Information shown
+===+

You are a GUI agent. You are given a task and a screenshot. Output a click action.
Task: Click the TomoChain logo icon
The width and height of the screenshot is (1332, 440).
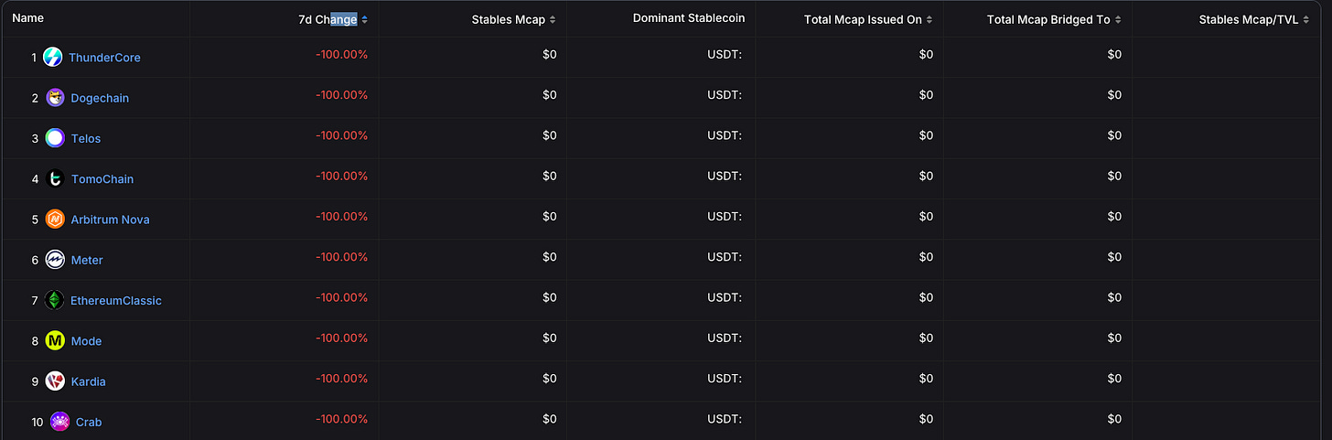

+===+

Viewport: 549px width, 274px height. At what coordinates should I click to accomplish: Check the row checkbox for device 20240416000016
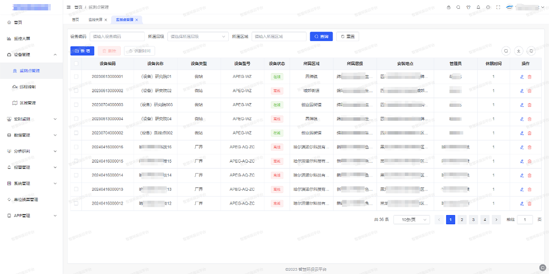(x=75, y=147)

+===+

Aim of the task
If a line of the records includes the string "screenshot", copy it out.

Answer section
You are a GUI agent. You are given a task and a screenshot. Output a click action.
The width and height of the screenshot is (1332, 440).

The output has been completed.